Airport Cocaine Smugglers Plead Guilty

A Virgin Islands Port Authority officer and an airport ramp worker pleaded guilty to loading a suitcase full of cocaine on an airplane bound for Puerto Rico, officials said Wednesday.

Officer Wayne Jeffers, 52, loaded a bag containing a dozen bricks of cocaine onto a ladder truck at the Henry E. Rohlsen Airport on May 11. Later that morning, Charles Rawlins, III, 39, put the bag on a baggage cart to be loaded on a Seaborne Silver aircraft. Customs and Border Protection Officers found the drugs, which weighed more than 26 pounds. Both men were arrested.

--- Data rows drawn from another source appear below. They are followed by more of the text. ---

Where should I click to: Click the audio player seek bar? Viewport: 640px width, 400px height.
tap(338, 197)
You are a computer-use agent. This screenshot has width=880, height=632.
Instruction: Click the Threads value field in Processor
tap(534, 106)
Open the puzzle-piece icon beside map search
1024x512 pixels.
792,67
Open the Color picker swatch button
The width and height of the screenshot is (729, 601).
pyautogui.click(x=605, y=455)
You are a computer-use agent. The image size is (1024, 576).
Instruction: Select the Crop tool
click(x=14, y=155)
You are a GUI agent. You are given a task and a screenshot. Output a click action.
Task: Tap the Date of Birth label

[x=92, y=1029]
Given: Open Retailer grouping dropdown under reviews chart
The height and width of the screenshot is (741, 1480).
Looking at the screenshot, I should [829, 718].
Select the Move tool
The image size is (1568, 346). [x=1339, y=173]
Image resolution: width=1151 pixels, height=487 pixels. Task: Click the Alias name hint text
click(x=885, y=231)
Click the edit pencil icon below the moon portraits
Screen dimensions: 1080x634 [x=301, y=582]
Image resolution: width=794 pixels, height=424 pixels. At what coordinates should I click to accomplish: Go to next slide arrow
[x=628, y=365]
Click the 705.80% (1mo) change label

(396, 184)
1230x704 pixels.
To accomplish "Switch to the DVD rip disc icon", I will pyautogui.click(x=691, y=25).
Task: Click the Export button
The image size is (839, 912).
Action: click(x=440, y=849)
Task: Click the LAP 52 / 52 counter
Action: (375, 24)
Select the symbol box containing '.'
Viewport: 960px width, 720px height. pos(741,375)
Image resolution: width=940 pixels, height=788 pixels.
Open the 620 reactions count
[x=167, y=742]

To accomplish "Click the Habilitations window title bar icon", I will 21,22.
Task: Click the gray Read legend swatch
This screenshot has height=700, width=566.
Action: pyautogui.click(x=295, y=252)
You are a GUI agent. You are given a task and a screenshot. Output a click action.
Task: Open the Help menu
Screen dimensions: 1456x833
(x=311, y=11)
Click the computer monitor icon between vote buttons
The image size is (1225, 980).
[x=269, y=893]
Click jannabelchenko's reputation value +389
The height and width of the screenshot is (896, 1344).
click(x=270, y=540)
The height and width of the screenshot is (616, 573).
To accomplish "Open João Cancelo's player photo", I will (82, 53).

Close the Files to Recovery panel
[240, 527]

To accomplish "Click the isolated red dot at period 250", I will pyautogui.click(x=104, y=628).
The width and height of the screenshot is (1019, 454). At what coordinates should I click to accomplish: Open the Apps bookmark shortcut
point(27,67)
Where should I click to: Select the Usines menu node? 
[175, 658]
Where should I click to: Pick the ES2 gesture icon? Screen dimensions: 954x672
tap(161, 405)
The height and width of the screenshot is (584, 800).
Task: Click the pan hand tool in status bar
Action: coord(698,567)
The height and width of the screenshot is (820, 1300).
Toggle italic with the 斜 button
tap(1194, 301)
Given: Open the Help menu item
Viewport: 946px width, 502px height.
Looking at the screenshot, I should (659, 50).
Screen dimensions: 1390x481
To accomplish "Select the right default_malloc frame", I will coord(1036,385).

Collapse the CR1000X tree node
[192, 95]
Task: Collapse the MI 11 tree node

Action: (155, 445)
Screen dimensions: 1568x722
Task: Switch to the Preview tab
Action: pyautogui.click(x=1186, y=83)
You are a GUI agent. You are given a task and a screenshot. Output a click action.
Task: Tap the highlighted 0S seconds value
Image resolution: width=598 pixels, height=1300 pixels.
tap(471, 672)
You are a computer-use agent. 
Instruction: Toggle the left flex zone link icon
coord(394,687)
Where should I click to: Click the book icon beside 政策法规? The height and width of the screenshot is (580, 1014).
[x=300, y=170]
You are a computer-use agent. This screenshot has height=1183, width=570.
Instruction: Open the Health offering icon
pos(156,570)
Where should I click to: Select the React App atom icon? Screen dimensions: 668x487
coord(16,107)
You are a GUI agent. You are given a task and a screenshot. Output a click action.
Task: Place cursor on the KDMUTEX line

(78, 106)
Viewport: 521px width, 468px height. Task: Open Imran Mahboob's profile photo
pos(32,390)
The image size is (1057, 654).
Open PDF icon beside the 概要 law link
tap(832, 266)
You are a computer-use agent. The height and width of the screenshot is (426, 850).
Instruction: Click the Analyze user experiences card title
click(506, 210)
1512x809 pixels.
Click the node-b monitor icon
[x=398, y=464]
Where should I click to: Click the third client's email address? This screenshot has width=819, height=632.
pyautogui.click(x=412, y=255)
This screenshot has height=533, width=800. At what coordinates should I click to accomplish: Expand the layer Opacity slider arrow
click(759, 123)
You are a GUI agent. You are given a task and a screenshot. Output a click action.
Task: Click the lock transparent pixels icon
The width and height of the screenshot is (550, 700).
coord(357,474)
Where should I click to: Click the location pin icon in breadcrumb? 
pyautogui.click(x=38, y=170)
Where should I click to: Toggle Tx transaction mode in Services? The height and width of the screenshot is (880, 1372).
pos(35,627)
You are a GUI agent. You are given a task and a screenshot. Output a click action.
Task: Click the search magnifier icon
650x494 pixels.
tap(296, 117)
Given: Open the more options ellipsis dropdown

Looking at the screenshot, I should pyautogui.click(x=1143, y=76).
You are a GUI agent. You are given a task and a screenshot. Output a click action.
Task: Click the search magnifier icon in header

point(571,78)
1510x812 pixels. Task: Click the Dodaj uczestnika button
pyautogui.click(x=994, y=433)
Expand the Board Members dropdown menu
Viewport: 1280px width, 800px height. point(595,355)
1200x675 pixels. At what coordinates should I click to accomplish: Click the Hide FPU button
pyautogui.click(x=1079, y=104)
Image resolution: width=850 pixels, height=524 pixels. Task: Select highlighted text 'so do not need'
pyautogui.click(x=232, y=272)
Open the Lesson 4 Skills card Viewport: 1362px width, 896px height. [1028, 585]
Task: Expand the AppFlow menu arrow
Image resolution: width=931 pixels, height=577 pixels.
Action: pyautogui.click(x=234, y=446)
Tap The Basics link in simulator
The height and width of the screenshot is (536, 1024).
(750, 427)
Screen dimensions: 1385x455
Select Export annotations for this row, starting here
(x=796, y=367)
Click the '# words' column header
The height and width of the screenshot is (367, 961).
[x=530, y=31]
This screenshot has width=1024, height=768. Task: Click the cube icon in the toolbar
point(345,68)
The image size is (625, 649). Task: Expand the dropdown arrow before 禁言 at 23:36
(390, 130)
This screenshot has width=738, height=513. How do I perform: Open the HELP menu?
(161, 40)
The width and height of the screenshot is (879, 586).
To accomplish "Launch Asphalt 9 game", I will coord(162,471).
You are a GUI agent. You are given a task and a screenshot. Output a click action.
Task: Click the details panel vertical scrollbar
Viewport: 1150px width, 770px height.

They pleaded guilty before United States Magistrate Judge Emile A. Henderson III to conspiracy to possess with intent to distribute cocaine and possession with intent to distribute cocaine. They face a minimum of 10 years in prison when sentenced, said United States Attorney Delia L. Smith.

The arrest came soon after the arrest of Andrew Fahie and Oleanvine Pickering Maynard for an alleged smuggling plot. The then-British Virgin Islands premier and the head of the territory’s Port Authority were arrested in Miami for allegedly agreeing to smuggle millions of dollars worth of cocaine through Tortola.

Part of the plot involved letting smaller shipments of cocaine be discovered to give the appearance of a vigilant anti-smuggling effort, prosecutors said.